[Data records Boundary: Start]

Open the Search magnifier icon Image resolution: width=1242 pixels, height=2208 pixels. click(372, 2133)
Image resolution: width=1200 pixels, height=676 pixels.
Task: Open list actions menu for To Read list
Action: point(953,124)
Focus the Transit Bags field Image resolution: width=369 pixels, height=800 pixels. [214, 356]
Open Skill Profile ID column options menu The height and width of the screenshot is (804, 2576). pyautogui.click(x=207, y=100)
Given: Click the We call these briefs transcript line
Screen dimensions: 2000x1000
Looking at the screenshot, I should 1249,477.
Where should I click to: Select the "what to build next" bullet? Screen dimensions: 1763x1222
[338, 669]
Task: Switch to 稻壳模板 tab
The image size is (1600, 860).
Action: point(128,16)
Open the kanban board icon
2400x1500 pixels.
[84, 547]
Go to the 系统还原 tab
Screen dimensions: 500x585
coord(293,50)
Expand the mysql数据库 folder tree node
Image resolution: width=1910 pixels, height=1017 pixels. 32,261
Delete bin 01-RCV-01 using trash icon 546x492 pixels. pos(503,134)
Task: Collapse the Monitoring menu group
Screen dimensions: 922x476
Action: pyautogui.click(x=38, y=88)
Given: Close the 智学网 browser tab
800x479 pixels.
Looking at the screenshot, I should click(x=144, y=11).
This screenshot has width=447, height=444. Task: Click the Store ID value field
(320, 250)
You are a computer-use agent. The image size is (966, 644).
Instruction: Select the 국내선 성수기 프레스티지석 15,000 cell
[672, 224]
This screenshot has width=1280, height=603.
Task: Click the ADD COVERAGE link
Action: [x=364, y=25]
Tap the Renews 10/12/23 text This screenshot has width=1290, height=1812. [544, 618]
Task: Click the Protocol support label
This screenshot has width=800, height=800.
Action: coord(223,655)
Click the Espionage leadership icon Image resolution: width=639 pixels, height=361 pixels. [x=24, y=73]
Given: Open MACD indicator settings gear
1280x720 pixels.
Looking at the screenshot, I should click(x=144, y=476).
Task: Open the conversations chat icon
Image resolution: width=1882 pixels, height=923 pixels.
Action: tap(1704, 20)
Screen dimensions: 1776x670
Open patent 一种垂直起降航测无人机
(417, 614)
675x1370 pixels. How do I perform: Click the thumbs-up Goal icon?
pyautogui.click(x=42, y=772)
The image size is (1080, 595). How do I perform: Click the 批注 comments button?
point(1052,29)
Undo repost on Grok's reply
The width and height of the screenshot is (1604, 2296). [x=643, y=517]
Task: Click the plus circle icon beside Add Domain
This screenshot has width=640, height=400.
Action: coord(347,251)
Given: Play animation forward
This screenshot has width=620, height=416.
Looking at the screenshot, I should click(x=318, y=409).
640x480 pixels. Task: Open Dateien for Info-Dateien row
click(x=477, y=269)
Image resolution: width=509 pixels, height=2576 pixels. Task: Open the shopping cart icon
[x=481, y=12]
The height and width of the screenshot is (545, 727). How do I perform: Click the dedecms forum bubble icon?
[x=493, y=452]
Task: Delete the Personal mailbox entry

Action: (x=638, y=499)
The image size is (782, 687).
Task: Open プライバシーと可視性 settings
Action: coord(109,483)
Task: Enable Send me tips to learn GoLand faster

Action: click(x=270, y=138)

[Data records Boundary: End]

__Your instructions__: Search the listing for "Given" and show every line where it occurs.

__Completed exercise__:
Given: Click the We call these briefs transcript line
Given: Close the 智学网 browser tab
Given: Open MACD indicator settings gear
Given: Play animation forward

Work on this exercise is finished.